▶ [Deine Aufgaben]
A. Beantworte bitte diese Fragen zum Text über das Weideprojekt:
(i) Wie hoch war der Knotengeflechtzaun, der anfänglich zum Einsatz kam?
(ii) Welcher Bach durchfließt das Projektgebiet?
(iii) Womit wird der Elektrozaun an anderen Stellen kombiniert?
B. Kopiere einen Abschnitt aus dem Text über das Weideprojekt wortgetreu. Setze bei den Wörtern ein, die „Das Projektgebiet ist“ enthalten, und höre nach „innerhalb des Gebietes.“ auf.
--- Vorliegender Text ---
Das Projektgebiet ist mit unterschiedlichen Zäunen umgeben. Anfänglich kam ein 2 m hoher Knotengeflechtzaun zum Einsatz. Im weiteren Verlauf des Projektes hat sich herausgestellt, dass eine Einzäunung mit einem Knotengeflechtzaun von 1,4 m Höhe ausreichend ist und von den eingesetzten Tieren nicht überwunden wird. Dieser Zaun wird vom Rotwild übersprungen.

Zusätzlich sind so genannte Sauklappen eingebaut, die dem Schwarzwild aber auch Rehen und anderem Wild einen ungehinderten Zu- und Ausgang zu dem Weideprojekt ermöglichen. So hat das Weideprojekt keine Auswirkung auf die Ausübung der Jagd innerhalb des Gebietes.

Zur Einzäunung sensibler Bereiche reicht auch ein entsprechender Elektrozaun aus. An anderen Stellen kommt auch ein doppelter Stacheldrahtzaun kombiniert mit einem Elektrozaun zum Einsatz.

 

Bachbereiche

Das Projektgebiet wird vom Reiherbach durchflossen. Da die Tiere ähnlich dem Wild immer die gleichen Pfade bevorzugen, haben sich regelrechte „Wildwechsel“ gebildet. Entsprechend durchqueren die Tiere den Bach auch immer an den gleichen Stellen, die sie gleichzeitig zur Wasseraufnahme nutzen.

Durch die Einrichtung von künstlichen Furten in möglichst unsensiblen Bachbereichen und einen darauf hinführenden, ohne großen Aufwand einzurichtenden Elektrozaun ist es möglich, dass die Tiere die Bäche im Projektgebiet nur an den vorgesehenen Stellen queren.
--- Datensatz ---
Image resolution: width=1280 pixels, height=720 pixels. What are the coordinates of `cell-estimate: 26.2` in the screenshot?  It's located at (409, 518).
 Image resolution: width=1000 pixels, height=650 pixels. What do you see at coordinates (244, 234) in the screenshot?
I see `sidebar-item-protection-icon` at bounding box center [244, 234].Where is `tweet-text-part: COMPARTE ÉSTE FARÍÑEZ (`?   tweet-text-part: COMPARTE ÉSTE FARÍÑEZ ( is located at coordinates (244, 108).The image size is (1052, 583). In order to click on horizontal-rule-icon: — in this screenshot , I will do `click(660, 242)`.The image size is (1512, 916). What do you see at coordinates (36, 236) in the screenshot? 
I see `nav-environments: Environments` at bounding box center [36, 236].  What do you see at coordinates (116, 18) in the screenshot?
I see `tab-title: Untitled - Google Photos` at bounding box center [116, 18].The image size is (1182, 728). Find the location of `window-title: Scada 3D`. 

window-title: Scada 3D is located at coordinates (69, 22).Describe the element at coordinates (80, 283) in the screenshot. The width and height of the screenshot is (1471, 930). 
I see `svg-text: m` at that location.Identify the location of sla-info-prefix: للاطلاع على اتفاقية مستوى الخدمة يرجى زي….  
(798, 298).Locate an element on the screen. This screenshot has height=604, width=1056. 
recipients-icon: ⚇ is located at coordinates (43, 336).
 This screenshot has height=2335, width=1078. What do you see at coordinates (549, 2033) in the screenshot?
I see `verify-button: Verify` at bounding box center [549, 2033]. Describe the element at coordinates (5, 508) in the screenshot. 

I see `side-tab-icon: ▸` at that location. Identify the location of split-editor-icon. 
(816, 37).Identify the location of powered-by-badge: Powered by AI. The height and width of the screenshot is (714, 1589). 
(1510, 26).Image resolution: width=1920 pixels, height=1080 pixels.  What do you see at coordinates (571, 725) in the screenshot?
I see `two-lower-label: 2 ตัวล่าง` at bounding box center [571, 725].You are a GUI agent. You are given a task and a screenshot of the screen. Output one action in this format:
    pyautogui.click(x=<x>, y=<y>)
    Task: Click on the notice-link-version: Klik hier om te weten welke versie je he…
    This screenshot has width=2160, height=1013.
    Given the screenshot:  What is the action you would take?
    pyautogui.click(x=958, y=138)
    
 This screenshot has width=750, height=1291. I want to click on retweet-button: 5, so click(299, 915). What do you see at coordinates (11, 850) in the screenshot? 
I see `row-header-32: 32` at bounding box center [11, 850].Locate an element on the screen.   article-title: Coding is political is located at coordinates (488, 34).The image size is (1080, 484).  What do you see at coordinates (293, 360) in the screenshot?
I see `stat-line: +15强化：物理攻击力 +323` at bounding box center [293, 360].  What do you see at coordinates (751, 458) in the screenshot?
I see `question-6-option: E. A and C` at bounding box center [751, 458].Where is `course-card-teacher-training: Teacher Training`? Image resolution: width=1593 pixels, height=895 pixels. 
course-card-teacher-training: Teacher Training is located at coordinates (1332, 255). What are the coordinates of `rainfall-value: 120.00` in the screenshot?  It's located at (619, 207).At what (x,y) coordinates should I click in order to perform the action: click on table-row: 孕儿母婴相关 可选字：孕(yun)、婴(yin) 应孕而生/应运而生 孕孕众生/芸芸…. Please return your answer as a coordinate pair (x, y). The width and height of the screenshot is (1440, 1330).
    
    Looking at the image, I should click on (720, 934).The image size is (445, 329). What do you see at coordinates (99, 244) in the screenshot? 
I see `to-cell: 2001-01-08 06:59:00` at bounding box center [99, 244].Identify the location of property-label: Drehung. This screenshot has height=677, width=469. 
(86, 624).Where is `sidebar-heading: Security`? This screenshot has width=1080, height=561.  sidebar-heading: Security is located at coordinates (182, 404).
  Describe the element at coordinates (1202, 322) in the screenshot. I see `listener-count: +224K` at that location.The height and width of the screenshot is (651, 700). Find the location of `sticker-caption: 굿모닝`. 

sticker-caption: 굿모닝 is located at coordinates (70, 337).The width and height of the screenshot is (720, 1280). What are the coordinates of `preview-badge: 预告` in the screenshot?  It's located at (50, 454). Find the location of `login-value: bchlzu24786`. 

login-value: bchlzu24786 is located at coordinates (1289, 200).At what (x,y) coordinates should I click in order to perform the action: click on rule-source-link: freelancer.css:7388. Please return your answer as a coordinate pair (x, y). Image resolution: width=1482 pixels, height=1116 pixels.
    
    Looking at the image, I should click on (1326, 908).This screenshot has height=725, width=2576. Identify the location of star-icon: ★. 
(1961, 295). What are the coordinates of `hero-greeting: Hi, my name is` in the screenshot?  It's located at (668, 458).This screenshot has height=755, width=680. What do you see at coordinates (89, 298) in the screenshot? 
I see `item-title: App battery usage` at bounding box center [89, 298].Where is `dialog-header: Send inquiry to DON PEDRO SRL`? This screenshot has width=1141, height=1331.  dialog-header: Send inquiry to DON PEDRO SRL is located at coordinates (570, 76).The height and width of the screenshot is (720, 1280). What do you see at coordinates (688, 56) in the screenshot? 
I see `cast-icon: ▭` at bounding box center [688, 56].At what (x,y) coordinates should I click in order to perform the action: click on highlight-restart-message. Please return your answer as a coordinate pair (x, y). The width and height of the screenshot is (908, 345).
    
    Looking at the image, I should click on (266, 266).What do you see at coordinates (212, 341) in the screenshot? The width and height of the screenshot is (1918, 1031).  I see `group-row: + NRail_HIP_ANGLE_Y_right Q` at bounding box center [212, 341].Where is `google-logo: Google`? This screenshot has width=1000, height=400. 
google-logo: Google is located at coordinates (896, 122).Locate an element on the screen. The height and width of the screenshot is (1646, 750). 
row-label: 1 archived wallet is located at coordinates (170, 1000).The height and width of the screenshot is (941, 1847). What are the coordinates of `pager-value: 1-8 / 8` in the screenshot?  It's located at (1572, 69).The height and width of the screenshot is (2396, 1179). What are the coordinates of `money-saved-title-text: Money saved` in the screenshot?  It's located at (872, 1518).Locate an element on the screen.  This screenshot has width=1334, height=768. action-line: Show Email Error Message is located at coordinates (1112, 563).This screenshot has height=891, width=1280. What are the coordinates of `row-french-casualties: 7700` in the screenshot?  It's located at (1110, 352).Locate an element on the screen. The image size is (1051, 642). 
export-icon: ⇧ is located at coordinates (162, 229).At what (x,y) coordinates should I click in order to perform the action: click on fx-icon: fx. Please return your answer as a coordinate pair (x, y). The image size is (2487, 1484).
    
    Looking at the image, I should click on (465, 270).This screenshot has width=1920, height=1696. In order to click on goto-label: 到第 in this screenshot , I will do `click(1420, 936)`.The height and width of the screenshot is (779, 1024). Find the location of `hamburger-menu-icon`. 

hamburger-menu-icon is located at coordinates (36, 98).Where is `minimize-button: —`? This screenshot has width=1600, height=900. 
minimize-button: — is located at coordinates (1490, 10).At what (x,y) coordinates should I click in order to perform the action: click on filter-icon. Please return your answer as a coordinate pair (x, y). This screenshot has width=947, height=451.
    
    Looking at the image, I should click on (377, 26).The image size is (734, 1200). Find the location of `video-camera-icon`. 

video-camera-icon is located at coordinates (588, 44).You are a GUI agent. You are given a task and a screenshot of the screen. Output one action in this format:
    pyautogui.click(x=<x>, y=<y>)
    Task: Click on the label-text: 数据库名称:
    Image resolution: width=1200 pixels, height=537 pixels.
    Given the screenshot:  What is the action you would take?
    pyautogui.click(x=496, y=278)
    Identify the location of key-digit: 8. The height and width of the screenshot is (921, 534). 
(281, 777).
---
▶ [Antworten nacheinander]
A.
(i) 2 m
(ii) Der Reiherbach
(iii) Mit einem doppelten Stacheldrahtzaun

B.
Das Projektgebiet ist mit unterschiedlichen Zäunen umgeben. Anfänglich kam ein 2 m hoher Knotengeflechtzaun zum Einsatz. Im weiteren Verlauf des Projektes hat sich herausgestellt, dass eine Einzäunung mit einem Knotengeflechtzaun von 1,4 m Höhe ausreichend ist und von den eingesetzten Tieren nicht überwunden wird. Dieser Zaun wird vom Rotwild übersprungen.

Zusätzlich sind so genannte Sauklappen eingebaut, die dem Schwarzwild aber auch Rehen und anderem Wild einen ungehinderten Zu- und Ausgang zu dem Weideprojekt ermöglichen. So hat das Weideprojekt keine Auswirkung auf die Ausübung der Jagd innerhalb des Gebietes.